TASK ITEM: Only lines containing "icon" belong in the answer, each copied from the entries below.

(Collected data)
╭──

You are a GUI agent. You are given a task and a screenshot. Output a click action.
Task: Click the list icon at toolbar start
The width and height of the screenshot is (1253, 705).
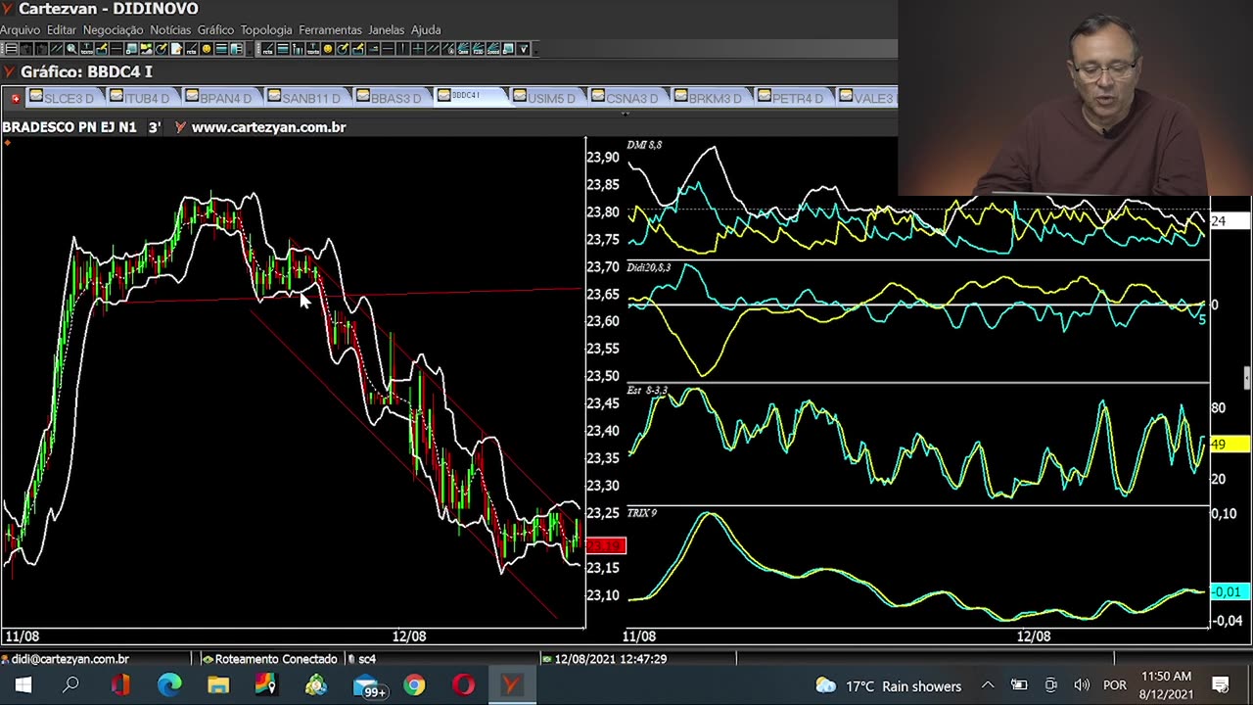click(x=12, y=49)
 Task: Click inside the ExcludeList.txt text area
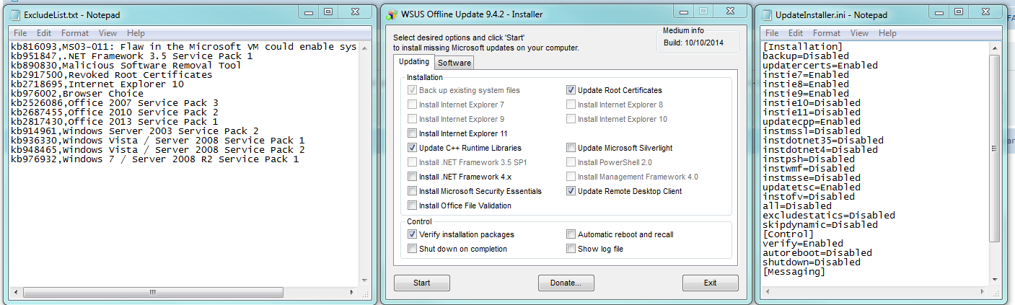click(x=180, y=216)
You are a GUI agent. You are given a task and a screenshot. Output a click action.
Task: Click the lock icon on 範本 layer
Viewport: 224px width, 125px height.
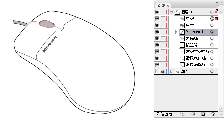pyautogui.click(x=163, y=71)
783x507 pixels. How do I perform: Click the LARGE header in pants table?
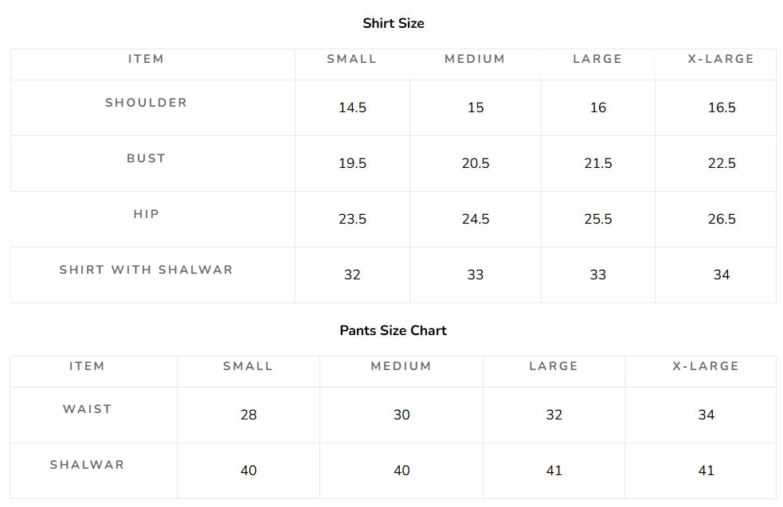pyautogui.click(x=554, y=366)
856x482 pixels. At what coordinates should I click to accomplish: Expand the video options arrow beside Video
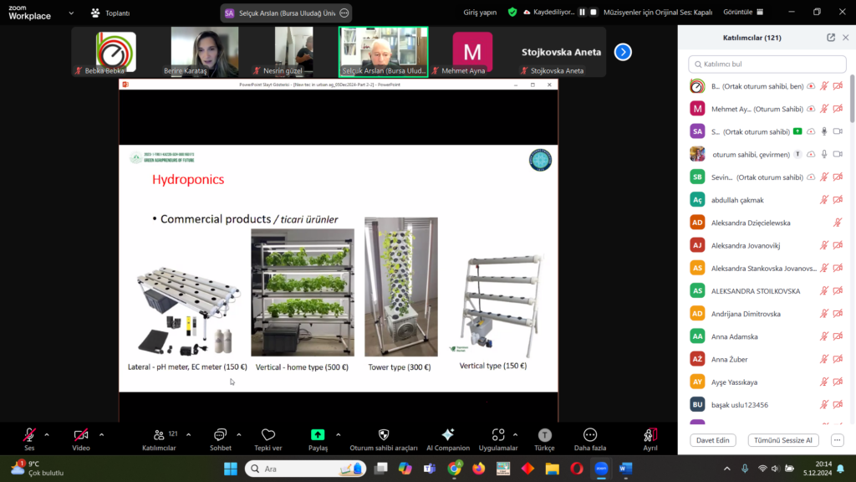coord(102,434)
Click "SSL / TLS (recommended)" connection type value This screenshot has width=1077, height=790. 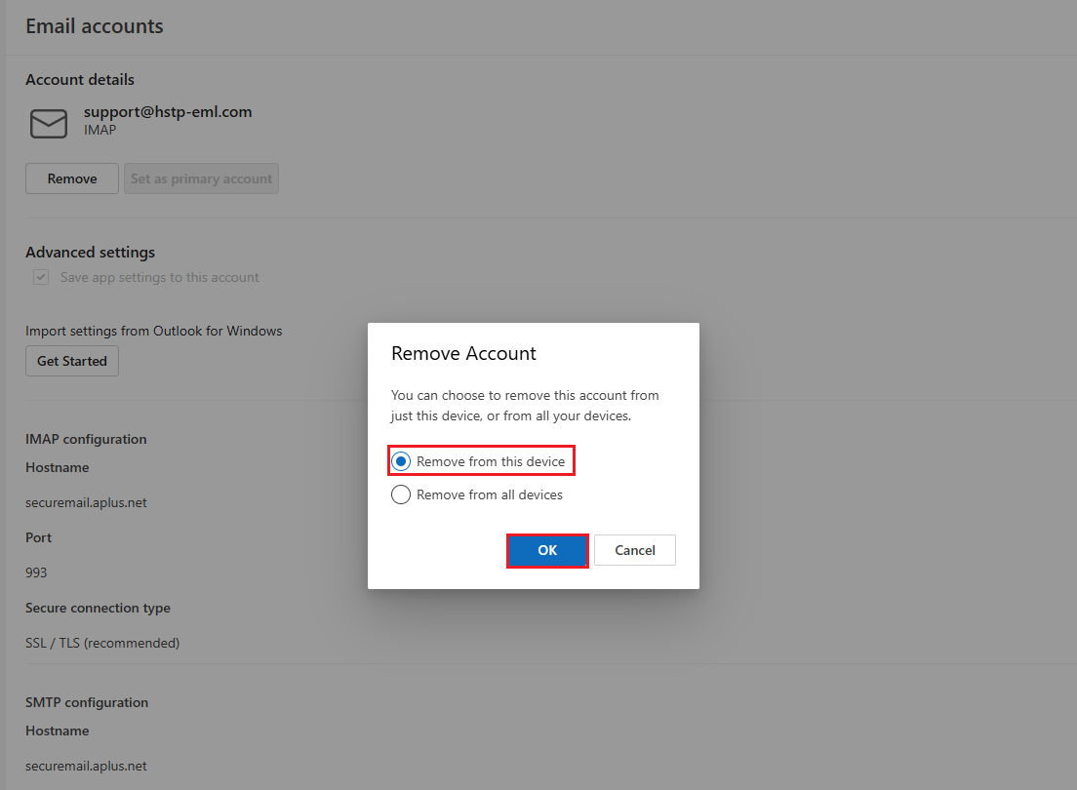pyautogui.click(x=102, y=643)
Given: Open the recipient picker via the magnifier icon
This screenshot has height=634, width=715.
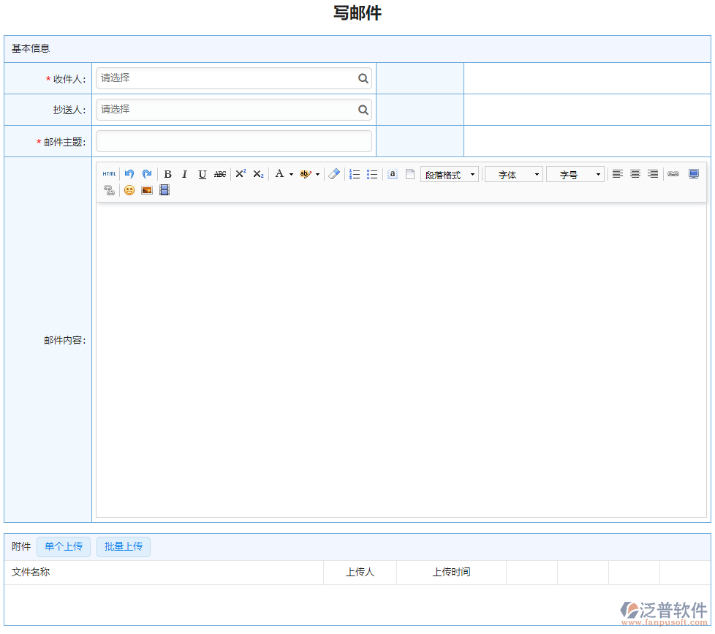Looking at the screenshot, I should [363, 78].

╰──

RESPONSE:
Task: Click the list icon at toolbar start
Task: Click the lock icon on 範本 layer
Given: Open the recipient picker via the magnifier icon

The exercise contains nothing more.